Segment Start: Data section

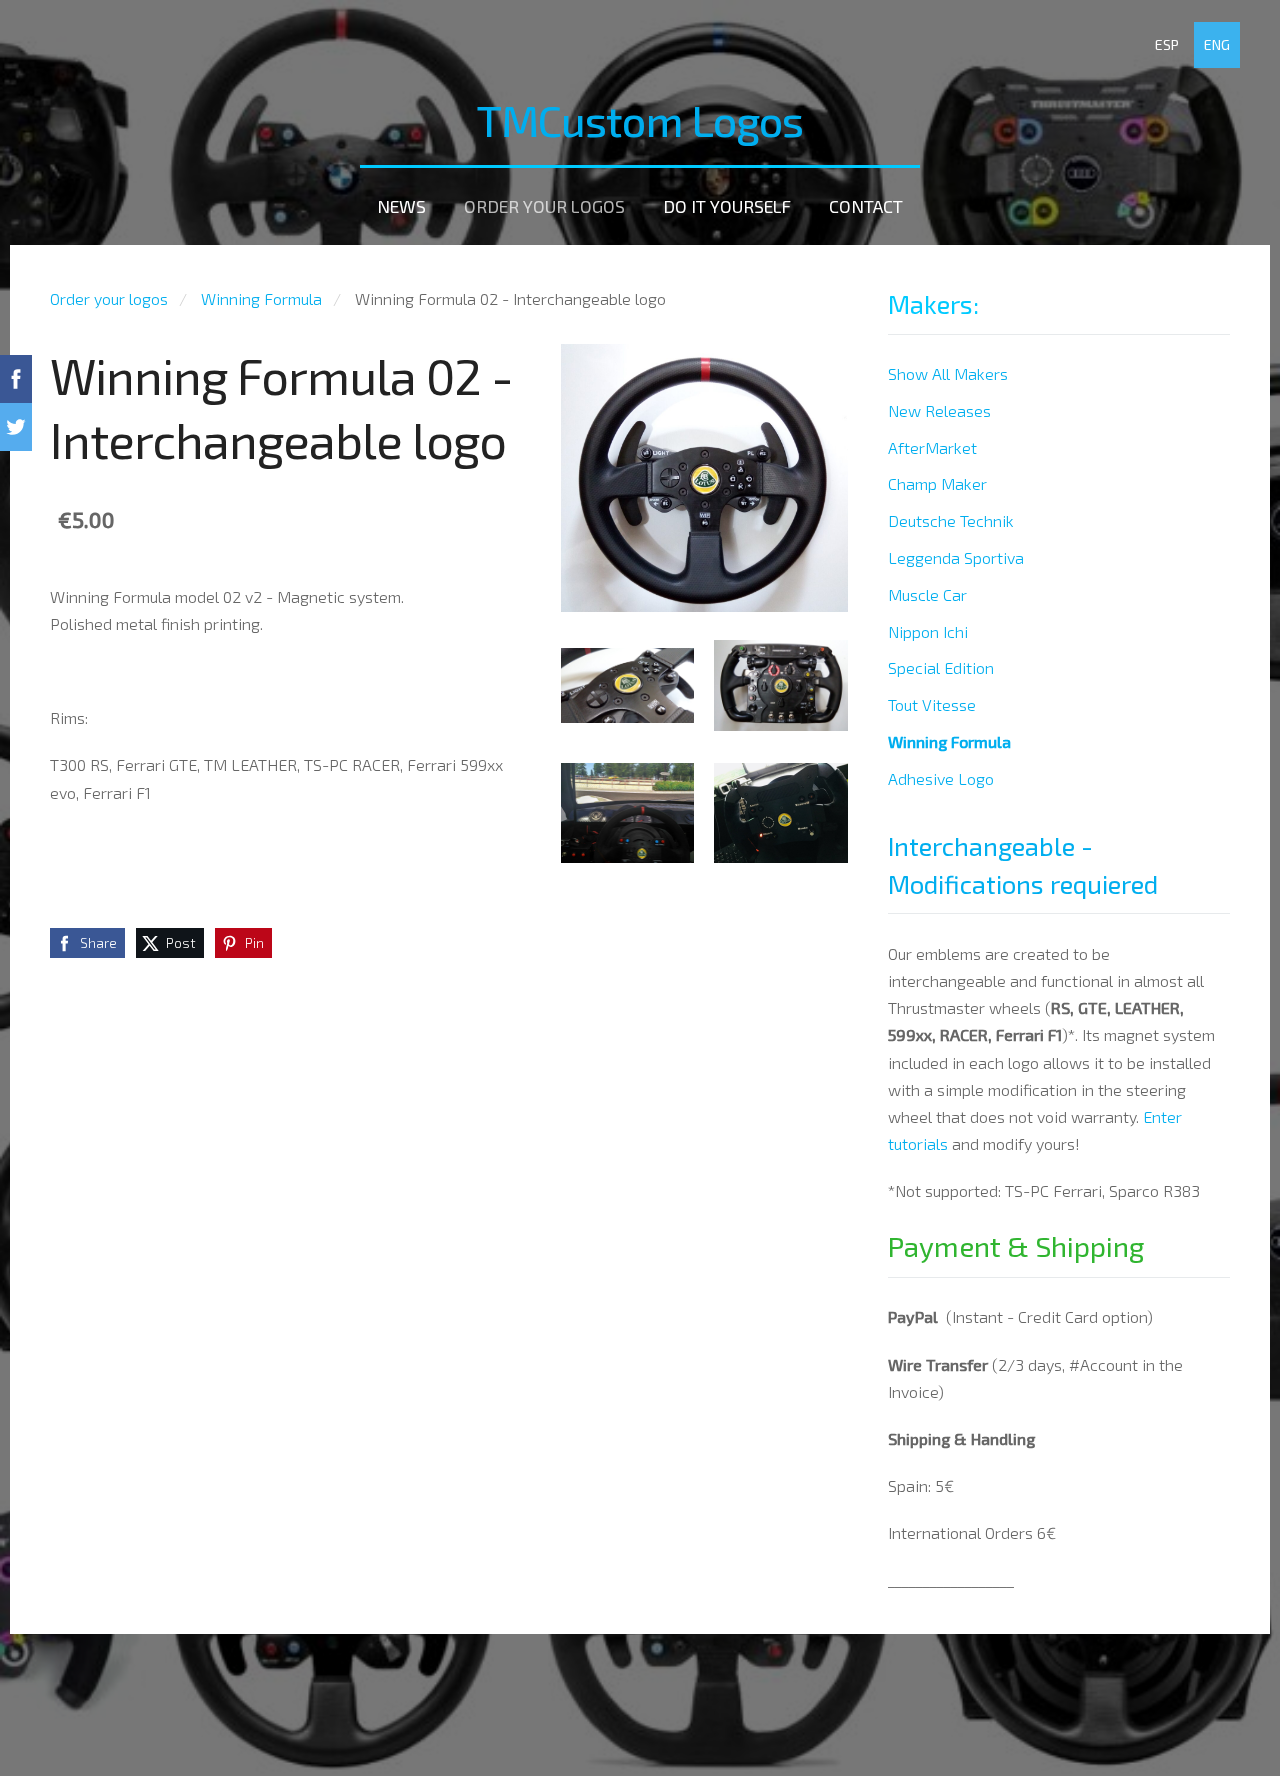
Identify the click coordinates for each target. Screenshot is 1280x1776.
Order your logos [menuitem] (544, 206)
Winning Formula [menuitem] (949, 741)
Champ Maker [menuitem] (937, 483)
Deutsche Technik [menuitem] (951, 520)
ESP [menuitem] (1167, 44)
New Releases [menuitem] (939, 410)
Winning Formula (261, 298)
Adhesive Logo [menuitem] (941, 778)
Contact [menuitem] (866, 206)
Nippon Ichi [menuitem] (928, 631)
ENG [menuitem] (1217, 44)
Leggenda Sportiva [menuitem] (956, 557)
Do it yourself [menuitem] (727, 206)
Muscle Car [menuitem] (927, 594)
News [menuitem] (401, 206)
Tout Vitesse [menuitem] (932, 704)
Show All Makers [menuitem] (948, 373)
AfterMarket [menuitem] (932, 447)
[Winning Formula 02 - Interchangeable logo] (628, 685)
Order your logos (109, 298)
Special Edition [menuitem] (941, 667)
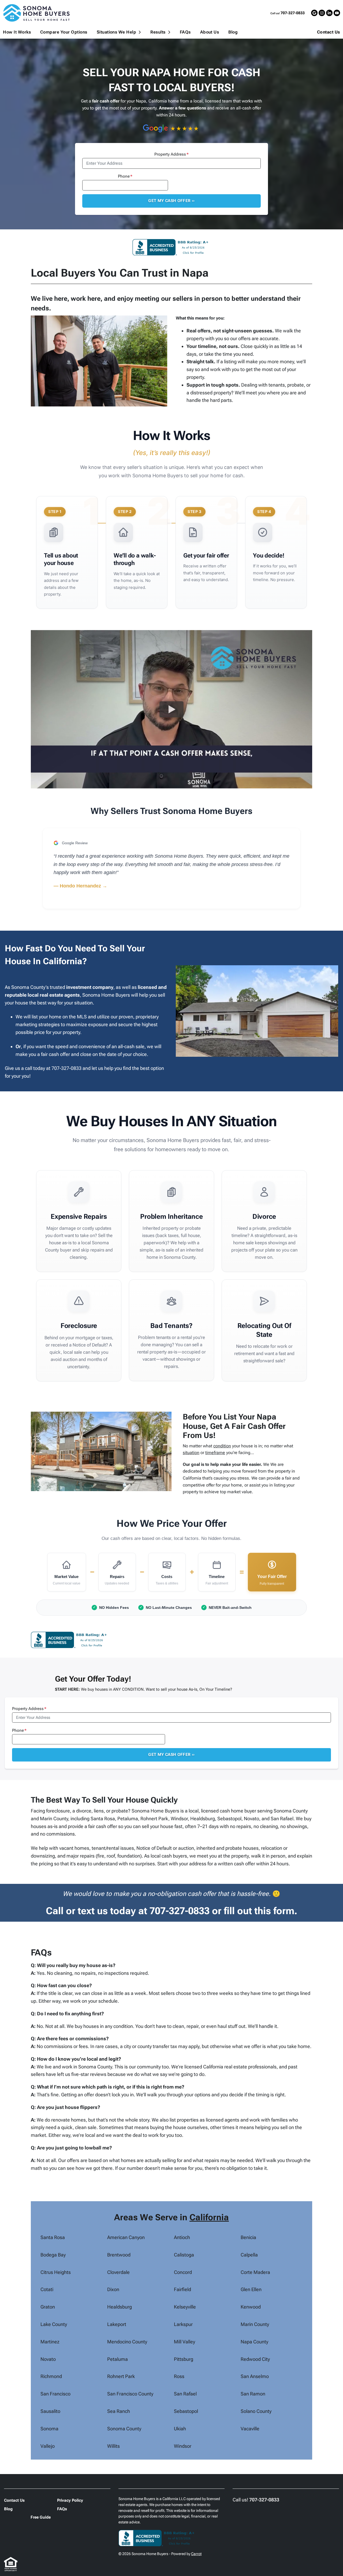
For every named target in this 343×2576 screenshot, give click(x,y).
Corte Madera (255, 2272)
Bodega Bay (53, 2255)
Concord (183, 2272)
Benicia (248, 2237)
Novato (48, 2359)
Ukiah (180, 2428)
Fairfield (182, 2289)
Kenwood (251, 2307)
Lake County (53, 2324)
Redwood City (255, 2359)
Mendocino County (127, 2341)
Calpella (249, 2255)
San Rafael (185, 2394)
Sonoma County (124, 2428)
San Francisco (55, 2394)
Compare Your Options (63, 32)
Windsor (182, 2446)
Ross (179, 2376)
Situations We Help (116, 32)
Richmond (51, 2376)
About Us (209, 32)
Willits (113, 2446)
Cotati (46, 2289)
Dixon (113, 2289)
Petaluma (117, 2359)
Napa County (254, 2341)
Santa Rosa (52, 2237)
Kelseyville (185, 2307)
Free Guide (41, 2517)
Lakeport (116, 2324)
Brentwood (119, 2255)
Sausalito (50, 2411)
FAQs (185, 32)
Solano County (256, 2411)
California (209, 2217)
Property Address (171, 154)
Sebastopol (186, 2411)
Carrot (196, 2554)
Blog (233, 32)
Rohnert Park (121, 2376)
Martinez (49, 2341)
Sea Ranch (118, 2411)
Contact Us (328, 32)
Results (157, 32)
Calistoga (184, 2255)
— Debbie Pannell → (77, 885)
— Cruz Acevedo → (76, 902)
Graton (47, 2307)
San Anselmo (255, 2376)
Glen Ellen (251, 2289)
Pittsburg (183, 2359)
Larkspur (183, 2324)
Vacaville (250, 2428)
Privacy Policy (70, 2500)
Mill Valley (184, 2341)
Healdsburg (119, 2307)
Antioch (182, 2237)
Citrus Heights (55, 2272)
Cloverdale (118, 2272)
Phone (125, 176)
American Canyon (126, 2237)
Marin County (255, 2324)
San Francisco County (130, 2394)
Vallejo (47, 2446)
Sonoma (49, 2428)
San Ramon (253, 2394)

Segment End: Data section

Problem →
Could you repeat exactly the lines from the first one of the records above through the line containing "Do it yourself [menuitem] (727, 206)", leaving out any pictures?

Task output →
Identify the click coordinates for each target. Screenshot is 1280x1776.
Order your logos [menuitem] (544, 206)
Winning Formula [menuitem] (949, 741)
Champ Maker [menuitem] (937, 483)
Deutsche Technik [menuitem] (951, 520)
ESP [menuitem] (1167, 44)
New Releases [menuitem] (939, 410)
Winning Formula (261, 298)
Adhesive Logo [menuitem] (941, 778)
Contact [menuitem] (866, 206)
Nippon Ichi [menuitem] (928, 631)
ENG [menuitem] (1217, 44)
Leggenda Sportiva [menuitem] (956, 557)
Do it yourself [menuitem] (727, 206)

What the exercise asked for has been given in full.